## Start Document
Open Convex Set in Hausdorff Locally Convex Space is Separated from Points outside Set by Continuous Linear Functional

Theorem

Let $\GF \in \set {\R, \C}$.

Let $\struct {X, \PP}$ be a Hausdorff locally convex space over $\GF$ equipped with its standard topology.

Let $X^\ast$ be the topological dual of $X$.

Let $C$ be an open convex set such that ${\mathbf 0}_X \in C$.

Let $x_0 \in X \setminus C$.

Then there exists $f \in X^\ast$ such that:

$\map \Re {\map f x} < \map \Re {\map f {x_0} }$

for each $x \in X$.

Proof

Case 1: $\GF = \R$

Let $\mu_C$ be the Minkowski functional of $C$.
## End Document
## Start Given data
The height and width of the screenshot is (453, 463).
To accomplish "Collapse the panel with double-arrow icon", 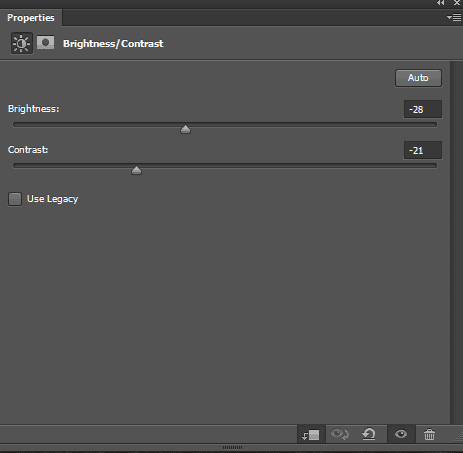I will pyautogui.click(x=441, y=3).
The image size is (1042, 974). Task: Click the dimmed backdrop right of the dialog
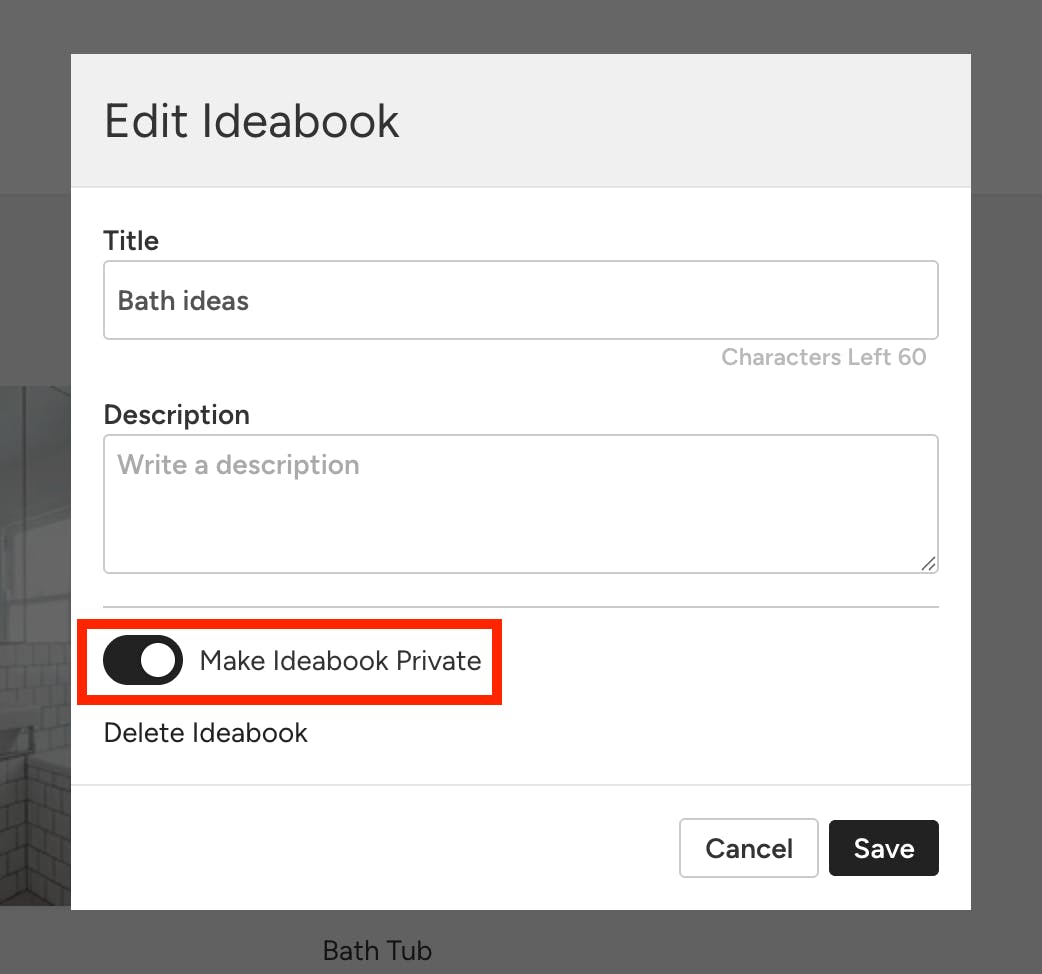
## End Given data
▶ [Set task] Reproduce verbatim the passage of the convex set theorem from "Let $x_0 \in" up to and including "functional of $C$.". The listing plays no part in what is asked here.

▶ [Response to the task]
Let $x_0 \in X \setminus C$.

Then there exists $f \in X^\ast$ such that:

$\map \Re {\map f x} < \map \Re {\map f {x_0} }$

for each $x \in X$.

Proof

Case 1: $\GF = \R$

Let $\mu_C$ be the Minkowski functional of $C$.